Required task 1: Quote every line in the physics forum thread on two masses that contains an equals sign.
Required task 2: In the physics forum thread on two masses, what value is given for m2?
Required task 3: Carry the physics forum thread on two masses forward from its final line.

Document section:
Why is the sum of all the forces in the y-direction zero? Are the masses not accelerating?

Also, when you say "mg" which mass are you talking about, 1 or 2?
 
kuruman said:
There are no answers to check. When you post them, we will check them. Nevertheless, I can see mistakes already. You say

SUMFy = 0 = Fa - mg

Why is the sum of all the forces in the y-direction zero? Are the masses not accelerating?

Also, when you say "mg" which mass are you talking about, 1 or 2?

m1 = 2.00kg m2 = 4.00 kg

ok let me try this over..

FBD of m1...so here the mg will be 2kg (9.8) or would it be 2(9.8/2)?

so SUMFy = Fb - Fa - mg = ma
= Fb - Fa -(2)(9.8)=2(-9.8/2)

Supplied data:
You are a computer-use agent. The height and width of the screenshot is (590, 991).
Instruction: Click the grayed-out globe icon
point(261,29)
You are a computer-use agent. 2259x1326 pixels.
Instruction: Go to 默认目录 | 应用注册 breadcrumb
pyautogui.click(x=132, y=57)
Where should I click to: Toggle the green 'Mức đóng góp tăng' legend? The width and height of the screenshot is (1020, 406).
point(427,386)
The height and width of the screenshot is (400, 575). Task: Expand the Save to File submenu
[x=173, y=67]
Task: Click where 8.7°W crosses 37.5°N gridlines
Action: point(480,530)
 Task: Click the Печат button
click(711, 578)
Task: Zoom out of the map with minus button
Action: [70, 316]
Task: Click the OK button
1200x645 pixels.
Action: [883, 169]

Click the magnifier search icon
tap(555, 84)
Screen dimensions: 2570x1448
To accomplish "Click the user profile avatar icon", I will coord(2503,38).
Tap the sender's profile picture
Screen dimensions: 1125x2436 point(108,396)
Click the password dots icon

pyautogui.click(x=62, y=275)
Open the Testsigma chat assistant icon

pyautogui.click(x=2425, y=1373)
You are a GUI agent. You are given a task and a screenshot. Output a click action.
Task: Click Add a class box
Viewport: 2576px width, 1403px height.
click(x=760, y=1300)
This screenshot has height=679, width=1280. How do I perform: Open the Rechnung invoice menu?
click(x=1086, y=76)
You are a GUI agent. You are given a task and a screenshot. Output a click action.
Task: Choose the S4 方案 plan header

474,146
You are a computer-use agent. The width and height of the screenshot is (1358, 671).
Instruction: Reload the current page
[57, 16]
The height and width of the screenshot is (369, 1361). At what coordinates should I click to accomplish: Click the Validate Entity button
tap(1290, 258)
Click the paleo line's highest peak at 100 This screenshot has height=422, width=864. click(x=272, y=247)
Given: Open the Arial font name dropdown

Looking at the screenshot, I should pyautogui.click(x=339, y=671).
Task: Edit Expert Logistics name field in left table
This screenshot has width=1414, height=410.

Answer 1:
- SUMFy = 0 = Fa - mg
- m1 = 2.00kg m2 = 4.00 kg
- so SUMFy = Fb - Fa - mg = ma
- = Fb - Fa -(2)(9.8)=2(-9.8/2)

Answer 2: 4.00 kg

Answer 3:
Fb = -9.8 N which couldn't be possible since its in tension

FBD of m2...so here mg will be 4kg (-9.8/2)?

so SUMFy= Fa - 4(9.8)= 4(-9.8/2)
Fa = 19.6 N

again I am getting the same answers as before..
 
ur5pointos2sl said:
so SUMFy = Fb - Fa - mg = ma
= Fb - Fa -(2)(9.8)=2(-9.8/2)
Fb = -9.8 N which couldn't be possible since its in tension

How did you get -9.8 N? I don't get that when I put in the numbers. Check your algebra.

so SUMFy= Fa - 4(9.8)= 4(-9.8/2)
Fa = 19.6 N
This looks correct. Do you think it is not?
 
kuruman said:
How did you get -9.8 N? I don't get that when I put in the numbers. Check your algebra.


This looks correct. Do you think it is not?


The instructor said 19.6 N was not the correct answer. I am not really sure of the actual correct answer.

I checked my algebra again for Fb and ended up getting 49N. I really am not sure what to think now.
 
The Fa = 19.6 N is correct. I agree with your instructor. Now show me exactly what you do after you write down

Fb - Fa -(2)(9.8)=2(-9.8/2)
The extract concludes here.